When Negotiating, Choose Your Words Very, Very Carefully
There's a reason negotiating is often referred to as an art: Achieving what you want without settling or offending the other party is a tricky business.
From body language to discussion strategies, there are thousands of tips for getting it right. Now, comes a new study published in the Journal of Personality and Social Psychology that examines how subtle changes in language can significantly impact a negotiation's efficacy.
The researchers, led by Professor Dr. Roman Trötschel at the Leuphana University of Lüneburg in Germany, conducted eight studies involving a total of 650 subjects and consistently found that when people constructed sentences where the focus was placed on what the other party stood to gain as opposed to what they stood to lose, they achieved more favorable results.
In a press release, the researchers offered this hypothetical: Say you need to sell your used car, and you have a prospective buyer who wants to discuss price. You'd ideally like $9,800 for it. (That price was originally given in euros; we've converted it to dollars.)
Related: 7 Ways to Be a Better Negotiator
Of course, there are multiple ways to present this information. One possibility: "I would like $9,800 for the car." Or, the very similar: "I will give you the car for $9,800."
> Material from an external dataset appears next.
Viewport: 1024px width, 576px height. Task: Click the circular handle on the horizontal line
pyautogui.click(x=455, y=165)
The meaning in both sentences is identical, and yet in the first variation, the focus rests on what the buyer will lose in the transaction, while the latter shifts the focus to what he or she will gain.
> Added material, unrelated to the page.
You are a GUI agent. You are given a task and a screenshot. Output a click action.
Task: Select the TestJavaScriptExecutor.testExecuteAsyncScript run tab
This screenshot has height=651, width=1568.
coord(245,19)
These slight linguistic nuances can significantly impact a negotiation's outcome, the researchers found: "We were able to demonstrate that the party, whose loss is emphasized in the negotiation, is less willing to make concessions," Trötschel said.
Practically, those attempting to make a hard sell should avoid lowering the price immediately (which returns the focus to money, i.e. what the buyer give up), but instead add extra incentives and/or perks, a strategy that emphasizes what a buyer will take away from the negotiation.